Monday, August 8, 2016

The river is never the same (1)

How two sawa-nauts learned respect for the Kurobe

The weather wasn’t to blame: the forenoon sun, roaring down from a cloudless sky, had bleached all colour from the landscape. Nor was our pace anything to fret about; yomping under ferry-weight packs, we’d easily make the boat across the lake. If the two of us weren’t fit enough for the Kurobe River, we never would be. Yet something still bothered me.

We’d left Shinjuku at 2am to start the five-hour run to the Northern Alps, the weatherbeaten Subaru lurching out into Kabuki-chō’s rush hour. Caspar had come straight from a bar: strictly business, he explained. I wasn’t afraid that lack of sleep would affect him – a few months back, he’d helmed a yacht through a particularly knockabout iteration of the Sydney-Hobart race. No, it was more the attitude that unsettled. I mean, if the Kurobe River and the Southern Ocean have one thing in common, it’s that nobody disses them.

On the once-a-day boat across the lake, we were the only passengers. This too gave me mixed feelings. On one hand, too much company might diminish the majesty of the wild Upper Corridor, the river gorge through the corrugated heart of Japan’s Northern Alps. On the other, if anything happened, the nearest hut was a day away and the mountains would muffle any bleating from radios or phones – not that we were carrying either. Time, though, was pressing – we were both due to leave Japan soon, and this was our last chance to explore the great river.

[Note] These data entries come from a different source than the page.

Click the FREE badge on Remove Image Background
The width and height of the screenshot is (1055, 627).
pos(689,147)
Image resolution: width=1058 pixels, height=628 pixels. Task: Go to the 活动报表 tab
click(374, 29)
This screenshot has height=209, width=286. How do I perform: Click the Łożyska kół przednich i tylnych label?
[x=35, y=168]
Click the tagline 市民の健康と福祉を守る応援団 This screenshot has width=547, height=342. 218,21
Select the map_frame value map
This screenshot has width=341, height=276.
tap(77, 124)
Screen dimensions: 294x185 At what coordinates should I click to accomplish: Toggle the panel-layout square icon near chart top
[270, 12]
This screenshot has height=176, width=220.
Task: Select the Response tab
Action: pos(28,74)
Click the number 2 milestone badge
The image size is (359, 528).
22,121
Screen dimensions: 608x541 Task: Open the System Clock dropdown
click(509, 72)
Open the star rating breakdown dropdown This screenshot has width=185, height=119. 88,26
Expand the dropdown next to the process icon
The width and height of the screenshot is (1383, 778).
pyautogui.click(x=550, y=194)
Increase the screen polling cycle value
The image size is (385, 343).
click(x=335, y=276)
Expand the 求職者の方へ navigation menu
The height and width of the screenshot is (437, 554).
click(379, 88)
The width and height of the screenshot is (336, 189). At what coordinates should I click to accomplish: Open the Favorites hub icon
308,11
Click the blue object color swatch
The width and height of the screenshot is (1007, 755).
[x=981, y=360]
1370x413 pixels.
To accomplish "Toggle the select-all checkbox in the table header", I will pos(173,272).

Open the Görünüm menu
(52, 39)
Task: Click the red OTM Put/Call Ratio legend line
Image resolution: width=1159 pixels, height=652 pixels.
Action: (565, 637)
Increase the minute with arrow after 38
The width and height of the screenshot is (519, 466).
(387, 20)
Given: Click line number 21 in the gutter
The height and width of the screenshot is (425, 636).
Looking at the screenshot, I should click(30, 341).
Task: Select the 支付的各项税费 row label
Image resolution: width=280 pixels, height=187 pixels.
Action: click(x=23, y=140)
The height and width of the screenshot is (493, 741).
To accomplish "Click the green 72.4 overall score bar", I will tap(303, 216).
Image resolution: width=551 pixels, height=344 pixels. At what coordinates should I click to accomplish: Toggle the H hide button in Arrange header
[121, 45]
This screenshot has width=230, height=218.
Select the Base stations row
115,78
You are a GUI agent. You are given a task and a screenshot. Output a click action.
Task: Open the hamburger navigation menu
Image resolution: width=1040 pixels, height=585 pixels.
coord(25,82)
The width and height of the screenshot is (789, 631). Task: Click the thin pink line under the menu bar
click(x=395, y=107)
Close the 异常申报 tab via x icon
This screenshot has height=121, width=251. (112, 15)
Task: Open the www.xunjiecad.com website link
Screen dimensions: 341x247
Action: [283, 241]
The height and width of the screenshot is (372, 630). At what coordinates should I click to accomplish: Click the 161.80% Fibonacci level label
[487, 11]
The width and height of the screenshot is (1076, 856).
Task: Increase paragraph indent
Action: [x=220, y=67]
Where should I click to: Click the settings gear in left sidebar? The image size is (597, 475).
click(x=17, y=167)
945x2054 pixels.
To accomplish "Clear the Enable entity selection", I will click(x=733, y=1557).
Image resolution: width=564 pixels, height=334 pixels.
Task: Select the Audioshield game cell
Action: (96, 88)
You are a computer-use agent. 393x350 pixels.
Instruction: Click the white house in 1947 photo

Two hours later, we’d gone as far as paths would take us. From here, it was us and the river. We swung our packs onto the river-smoothed gravel and assumed the guise of sawa-nauts; in my case, UV-faded polypro mountaineering clothes hiding a sawn-off wetsuit; a natty banana-hued ensemble for Caspar. Felt-soled sawa shoes replaced hiking boots. We put on climbing harnesses too, but no helmets – they drag your head down when filled with water.

The Upper Corridor of the Kurobe River lures you in gently. Like the immaculately raked approach to a shrine, an expanse of white cobbles leads towards the layered cliffs of Kuro-pinga. We walked to its end and crossed the river in water that was barely knee-deep. Perhaps this would be easy.

Soon we were disabused. Dry land ran out in the cliff’s shadow, where the river bends sharply and pinches down into a gorge. The river had to be crossed again, this time above a cheese-grater set of rapids that promised to punish any slip-up. Level with us, the river slid by like a green slab of steel on some monstrous high-speed production line. In its headlong drive towards the Japan Sea, the Kurobe didn’t seem to leave much scope for negotiating a crossing.

I doffed my pack again, uncoiled the dayglow pink rope, and tied it unhastily into my harness loop. To tell the truth, I wasn’t in a hurry to try conclusions with this river. When Caspar had taken up what I hoped was a firm stance behind a boulder, I waded into the racing green waves, eyes fixed on the far bank to avoid disorientation, and launched myself across the channel, like a human rescue rocket. As the rope twanged taut, dragging me off my footing, a bowshock of green water smacked me in the face.

Struggling to my feet and wiping the water from my eyes, I found myself in the shallows, back where I’d started. A second try, and again the river swept me contemptuously aside. Like I said, nobody disses the Kurobe, but the sentiment isn’t necessarily reciprocated. Yet we had to get across if we wanted to reach our bivvy site before nightfall.

Something different was needed. Forget the rescue rocket; instead, I would angle myself like a paravane, getting the current to swing me across the channel. Warning Caspar, I walked into the river again. When the green firehose hit, I felt the rope stretch, as if soaking up the shock of a climbing fall – it thrummed with the strain – but the ploy worked. Staggering up the opposite bank, the river cascading from my gear, I set about finding a belay.

Then it was Caspar’s turn for the laundromat. As he lurched to his feet at the end of the rope, water sluicing from all freeing ports, I saw respect in the eyes of a man who had faced down the yacht-smashing waves of the Southern Ocean. “You know,” he said, after he'd sufficiently recovered himself, “when you kited yourself across the river, the rope was slowly dragging me over the boulder. The friction of my kneepads was the only thing still holding us.” Now it was my turn to be thoughtful.